#### [Aim]
Report each line of the listing below that contains the word "Open". Case matters.

#### [Listed records]
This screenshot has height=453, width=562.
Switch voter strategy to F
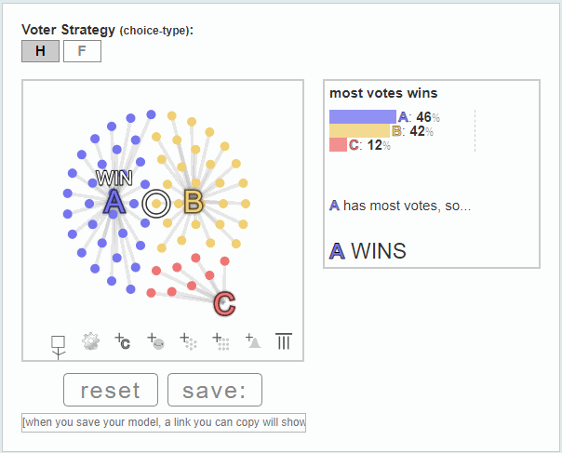pyautogui.click(x=82, y=51)
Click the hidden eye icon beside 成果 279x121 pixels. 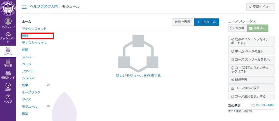(48, 85)
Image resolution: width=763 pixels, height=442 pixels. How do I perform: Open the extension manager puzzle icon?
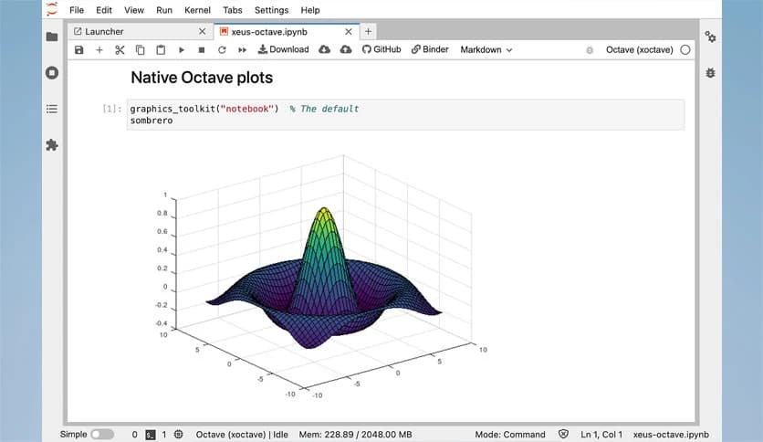[52, 144]
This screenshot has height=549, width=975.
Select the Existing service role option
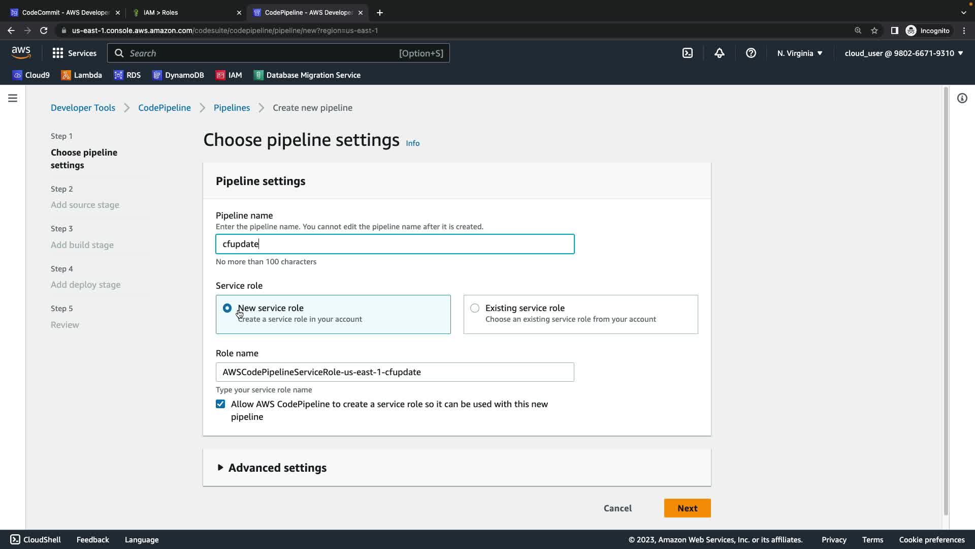click(x=475, y=308)
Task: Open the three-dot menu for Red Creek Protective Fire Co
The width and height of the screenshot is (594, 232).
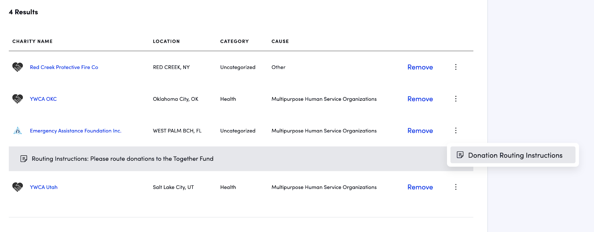Action: [456, 67]
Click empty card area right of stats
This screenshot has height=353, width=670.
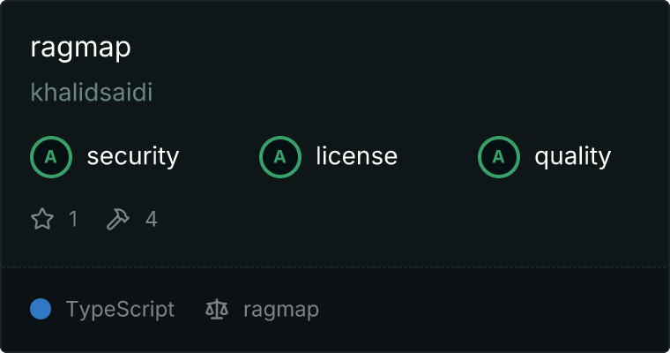click(410, 219)
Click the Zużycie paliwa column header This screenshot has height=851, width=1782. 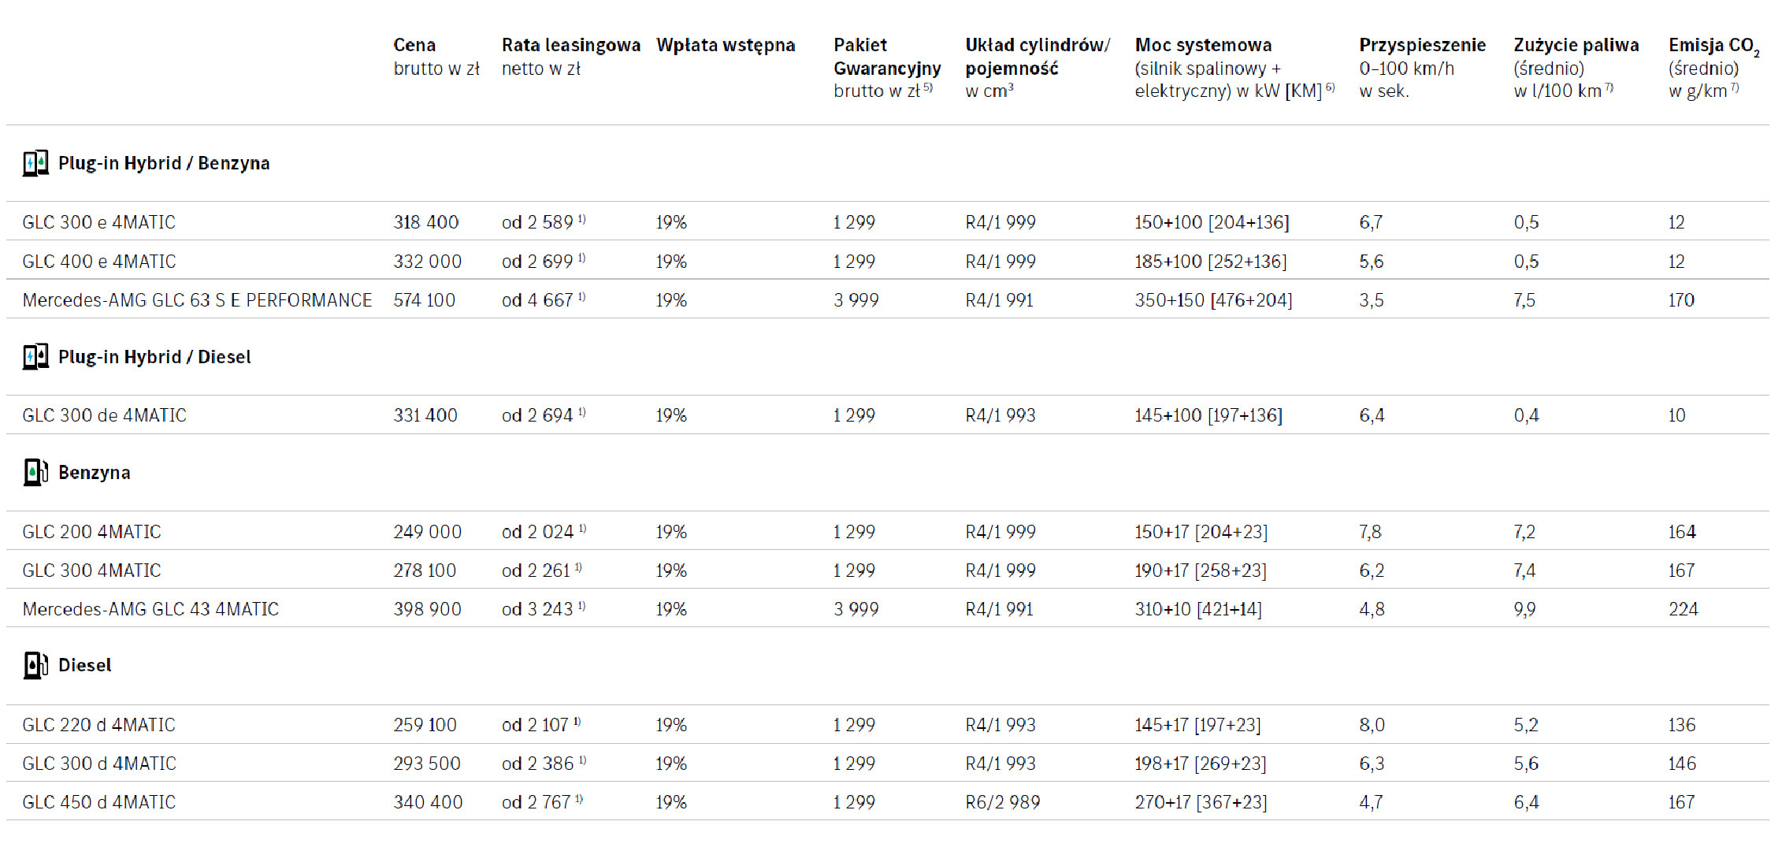pyautogui.click(x=1576, y=45)
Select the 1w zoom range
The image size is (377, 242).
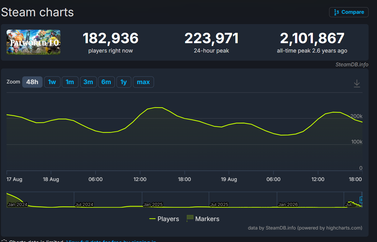click(52, 82)
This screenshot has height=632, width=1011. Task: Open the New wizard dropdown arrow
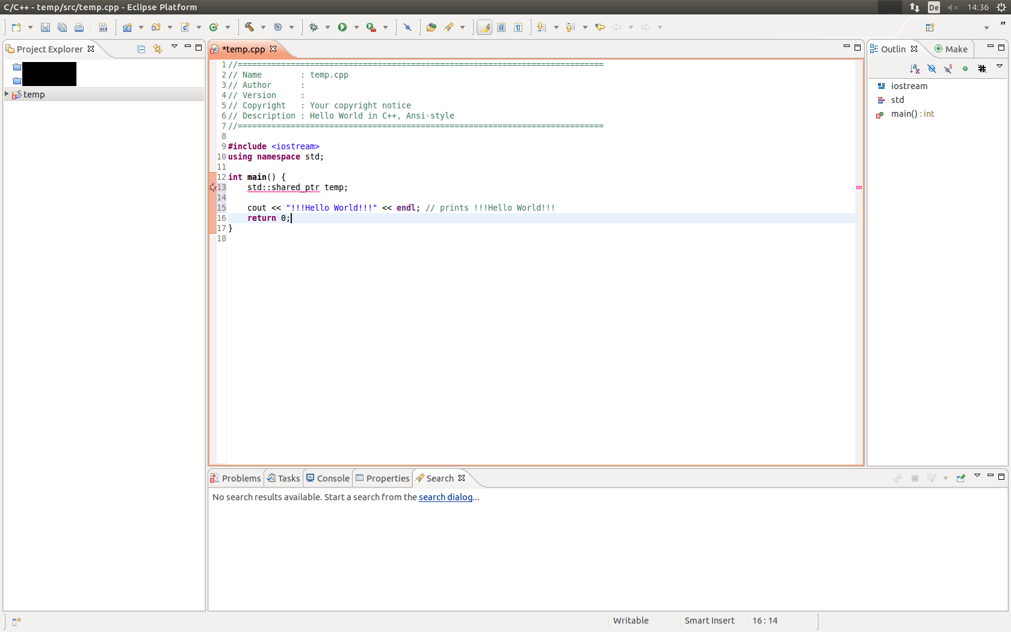click(x=31, y=27)
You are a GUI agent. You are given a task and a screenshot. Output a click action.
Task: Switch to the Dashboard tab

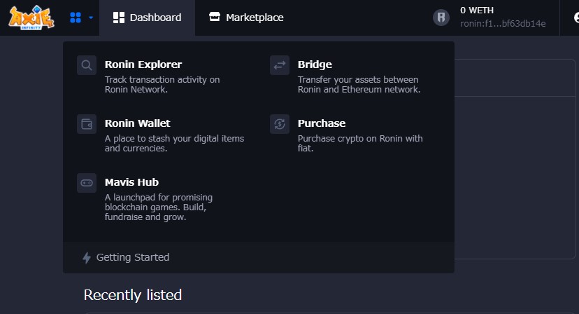147,18
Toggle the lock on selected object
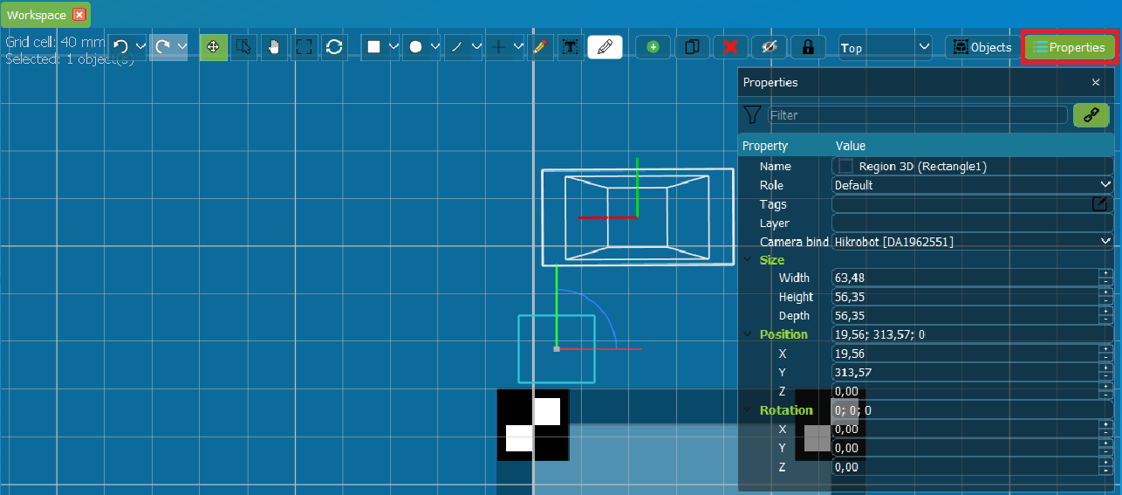1122x495 pixels. coord(808,47)
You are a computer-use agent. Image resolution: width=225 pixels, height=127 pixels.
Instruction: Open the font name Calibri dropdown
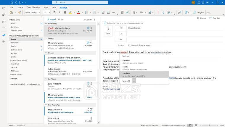[32, 12]
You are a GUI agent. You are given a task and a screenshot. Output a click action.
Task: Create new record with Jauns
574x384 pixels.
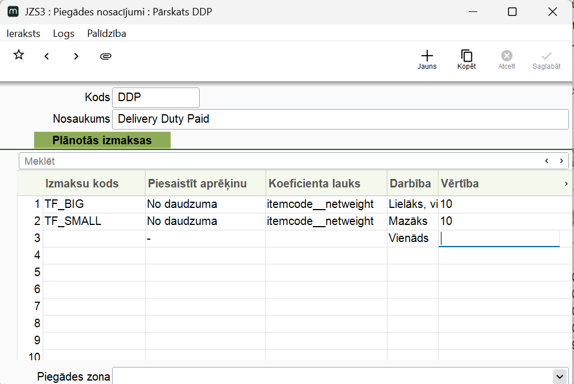[427, 59]
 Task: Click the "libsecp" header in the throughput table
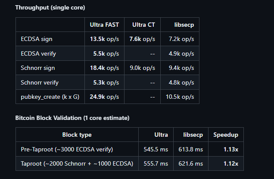pos(184,25)
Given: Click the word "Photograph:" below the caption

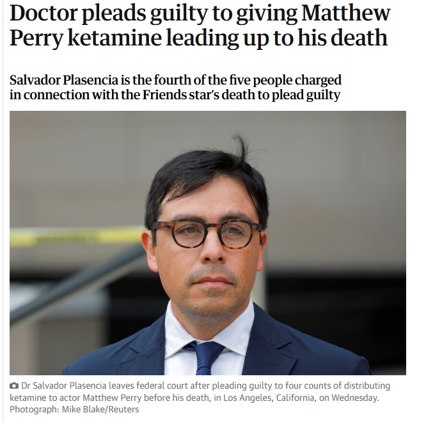Looking at the screenshot, I should pos(35,409).
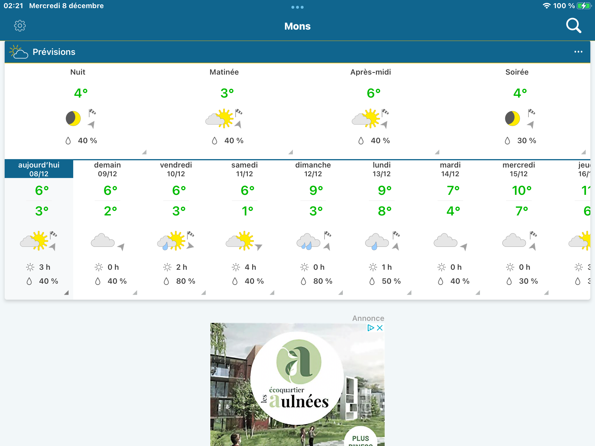The image size is (595, 446).
Task: Tap the Matinée sun-cloud weather icon
Action: coord(219,118)
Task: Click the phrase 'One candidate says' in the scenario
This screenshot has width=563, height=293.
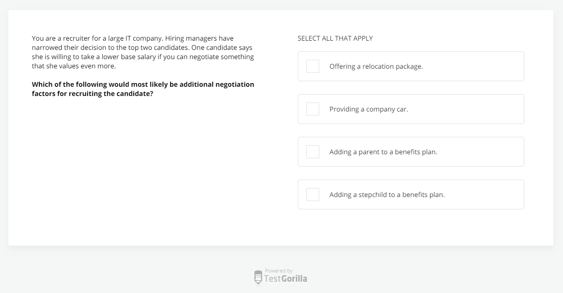Action: pos(222,48)

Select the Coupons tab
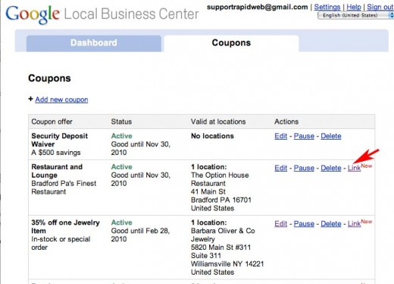(231, 43)
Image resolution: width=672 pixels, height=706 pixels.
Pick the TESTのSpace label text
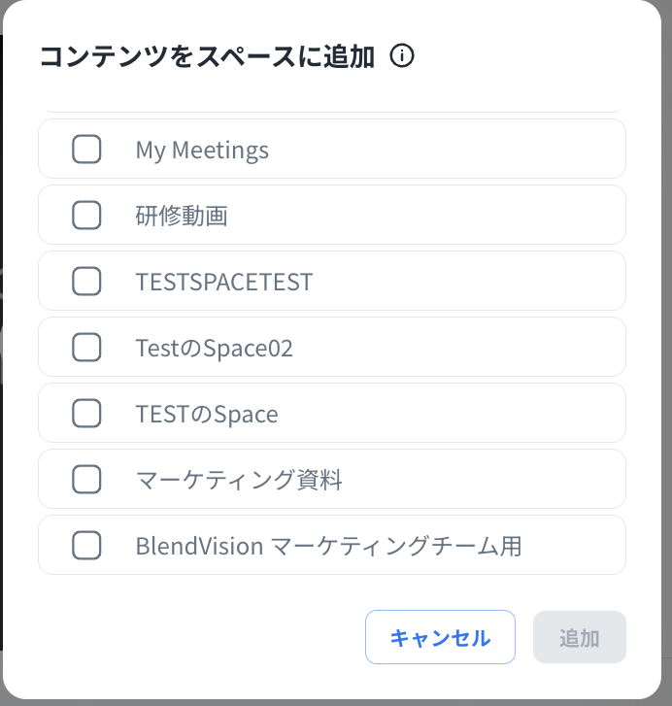[x=207, y=414]
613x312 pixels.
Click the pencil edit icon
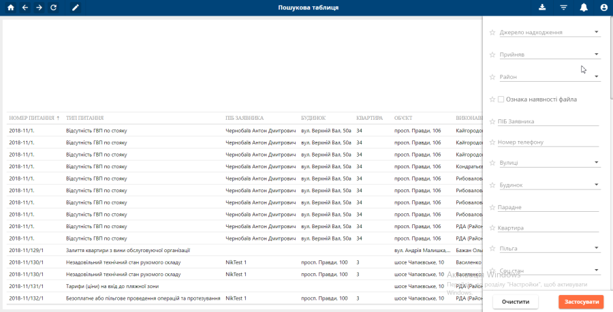click(x=76, y=7)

#### [Output of the task]
Image resolution: width=763 pixels, height=442 pixels. How do I perform: Open the extension manager puzzle icon?
Task: Open the three-dot menu for Red Creek Protective Fire Co
This screenshot has height=632, width=1011. Task: Open the New wizard dropdown arrow
Instruction: Open the font name Calibri dropdown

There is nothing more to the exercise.